begin Working data

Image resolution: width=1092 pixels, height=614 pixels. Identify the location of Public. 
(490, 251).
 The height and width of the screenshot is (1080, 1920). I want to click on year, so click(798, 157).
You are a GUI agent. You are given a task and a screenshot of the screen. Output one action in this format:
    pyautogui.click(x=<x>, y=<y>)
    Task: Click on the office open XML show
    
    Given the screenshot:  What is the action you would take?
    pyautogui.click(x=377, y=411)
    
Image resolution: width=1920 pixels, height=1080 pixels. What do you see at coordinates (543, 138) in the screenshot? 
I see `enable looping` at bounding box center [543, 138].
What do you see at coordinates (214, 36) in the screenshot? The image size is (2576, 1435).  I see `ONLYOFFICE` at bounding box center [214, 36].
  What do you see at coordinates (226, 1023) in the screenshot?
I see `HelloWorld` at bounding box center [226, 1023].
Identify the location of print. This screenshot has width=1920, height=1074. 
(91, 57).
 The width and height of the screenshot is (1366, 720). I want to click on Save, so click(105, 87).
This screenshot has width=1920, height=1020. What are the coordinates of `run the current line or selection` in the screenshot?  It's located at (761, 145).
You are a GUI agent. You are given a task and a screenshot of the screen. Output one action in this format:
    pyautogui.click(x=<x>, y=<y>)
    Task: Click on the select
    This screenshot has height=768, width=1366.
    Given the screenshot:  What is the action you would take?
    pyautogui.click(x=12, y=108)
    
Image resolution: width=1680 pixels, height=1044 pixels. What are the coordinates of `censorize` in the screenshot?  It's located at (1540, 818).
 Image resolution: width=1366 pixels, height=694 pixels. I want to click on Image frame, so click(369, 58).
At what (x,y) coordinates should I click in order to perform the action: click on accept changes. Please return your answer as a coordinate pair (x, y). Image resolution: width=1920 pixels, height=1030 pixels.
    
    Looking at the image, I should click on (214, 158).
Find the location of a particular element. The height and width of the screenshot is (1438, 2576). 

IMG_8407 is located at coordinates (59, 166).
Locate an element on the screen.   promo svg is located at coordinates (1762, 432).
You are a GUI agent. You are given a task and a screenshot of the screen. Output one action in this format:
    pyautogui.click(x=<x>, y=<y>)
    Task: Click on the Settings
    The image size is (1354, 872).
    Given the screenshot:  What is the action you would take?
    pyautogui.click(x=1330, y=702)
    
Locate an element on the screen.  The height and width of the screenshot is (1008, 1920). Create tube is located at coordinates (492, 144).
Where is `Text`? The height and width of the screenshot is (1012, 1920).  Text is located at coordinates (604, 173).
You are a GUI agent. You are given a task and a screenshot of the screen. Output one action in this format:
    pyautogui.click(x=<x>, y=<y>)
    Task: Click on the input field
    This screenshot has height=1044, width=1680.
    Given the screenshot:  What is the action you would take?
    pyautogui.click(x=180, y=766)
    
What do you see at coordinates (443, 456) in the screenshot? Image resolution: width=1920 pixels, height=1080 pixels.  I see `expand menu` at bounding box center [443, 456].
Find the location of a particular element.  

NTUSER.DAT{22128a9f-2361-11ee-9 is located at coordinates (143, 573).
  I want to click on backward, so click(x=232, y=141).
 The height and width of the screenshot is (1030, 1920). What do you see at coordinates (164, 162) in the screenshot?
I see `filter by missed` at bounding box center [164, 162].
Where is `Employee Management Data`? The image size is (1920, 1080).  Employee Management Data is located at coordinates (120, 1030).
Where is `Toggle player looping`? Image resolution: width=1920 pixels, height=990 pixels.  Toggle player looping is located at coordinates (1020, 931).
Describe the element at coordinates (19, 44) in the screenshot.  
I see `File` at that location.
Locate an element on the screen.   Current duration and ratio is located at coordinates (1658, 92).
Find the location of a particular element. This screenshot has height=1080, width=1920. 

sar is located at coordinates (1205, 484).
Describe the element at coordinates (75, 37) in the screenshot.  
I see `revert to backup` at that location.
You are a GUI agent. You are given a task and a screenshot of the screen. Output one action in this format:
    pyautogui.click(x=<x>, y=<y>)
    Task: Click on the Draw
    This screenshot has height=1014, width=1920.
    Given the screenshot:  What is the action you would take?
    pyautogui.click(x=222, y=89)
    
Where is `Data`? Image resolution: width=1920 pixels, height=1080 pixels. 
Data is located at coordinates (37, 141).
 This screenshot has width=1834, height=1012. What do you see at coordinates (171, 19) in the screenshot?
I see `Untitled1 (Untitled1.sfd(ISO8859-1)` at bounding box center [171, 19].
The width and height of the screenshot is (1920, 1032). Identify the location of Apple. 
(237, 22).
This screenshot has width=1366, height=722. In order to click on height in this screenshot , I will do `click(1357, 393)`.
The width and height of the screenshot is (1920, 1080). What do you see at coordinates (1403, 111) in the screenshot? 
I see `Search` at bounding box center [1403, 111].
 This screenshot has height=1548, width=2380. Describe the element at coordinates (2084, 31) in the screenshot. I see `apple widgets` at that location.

end Working data

• _Task instructions_:
Retype the material word for word, starting at its first line and ending with the line that contains "The height and width of the screenshot is (1080, 1920).", including that line.

• _Task answer_:
Image resolution: width=1092 pixels, height=614 pixels. Identify the location of Public. 
(490, 251).
 The height and width of the screenshot is (1080, 1920). I want to click on year, so click(798, 157).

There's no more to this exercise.